EPHA generally managed PEPFAR funds but did not always meet program goals in accordance with award requirements. Our financial management review showed that the 48 transactions tested, totaling $1.2 million, were allowable. However, although allowable, 8 of the 48 transactions, totaling $23,000, were recorded to incorrect expense accounts in the general ledger.
Additionally, EPHA (1) used $68,000 of PEPFAR funds to pay potentially unallowable value-added taxes (VAT) on purchases and (2) did not submit its annual financial audit report to the National External Audit Review Center in accordance with the award requirements.

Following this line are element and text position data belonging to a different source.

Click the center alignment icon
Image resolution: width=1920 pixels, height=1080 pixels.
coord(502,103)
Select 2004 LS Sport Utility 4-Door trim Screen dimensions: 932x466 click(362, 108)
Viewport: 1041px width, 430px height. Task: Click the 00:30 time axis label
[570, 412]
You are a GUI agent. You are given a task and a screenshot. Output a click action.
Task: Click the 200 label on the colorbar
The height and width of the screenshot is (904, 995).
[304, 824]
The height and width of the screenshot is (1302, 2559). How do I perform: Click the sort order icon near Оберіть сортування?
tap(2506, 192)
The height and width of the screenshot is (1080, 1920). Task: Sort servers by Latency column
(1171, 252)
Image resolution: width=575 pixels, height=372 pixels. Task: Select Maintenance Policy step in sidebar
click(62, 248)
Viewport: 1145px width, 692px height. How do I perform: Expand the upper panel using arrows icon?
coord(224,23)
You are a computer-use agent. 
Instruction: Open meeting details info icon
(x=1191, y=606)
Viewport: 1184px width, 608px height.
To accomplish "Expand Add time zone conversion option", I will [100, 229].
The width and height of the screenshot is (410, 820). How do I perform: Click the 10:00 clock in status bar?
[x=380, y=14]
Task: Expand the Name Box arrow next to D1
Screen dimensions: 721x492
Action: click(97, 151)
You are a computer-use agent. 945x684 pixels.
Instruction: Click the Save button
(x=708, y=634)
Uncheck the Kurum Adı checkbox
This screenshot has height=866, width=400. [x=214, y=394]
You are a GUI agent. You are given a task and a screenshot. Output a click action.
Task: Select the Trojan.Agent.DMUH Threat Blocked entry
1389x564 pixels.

Our program management review showed that, of the 121 goals from its cooperative agreement, EPHA reported accomplishments for 82 in its annual progress report. However, it did not report accomplishments for the remaining 39 goals. Our judgmental sample review of 32 reported accomplishments showed that 24 were fully supported by documentation, 5 were partially supported, and 3 were not supported. Also, EPHA submitted its annual progress report to CDC 6 months late.
These errors occurred because EPHA did not have adequate policies and procedures.
We recommended that EPHA (1) work with CDC to resolve whether VAT was an allowable expenditure under the cooperative agreement and to seek reimbursement from the Ethiopian Government for the $68,000 of VAT paid and (2) develop and implement adequate policies and procedures. EPHA officials generally concurred with our recommendations.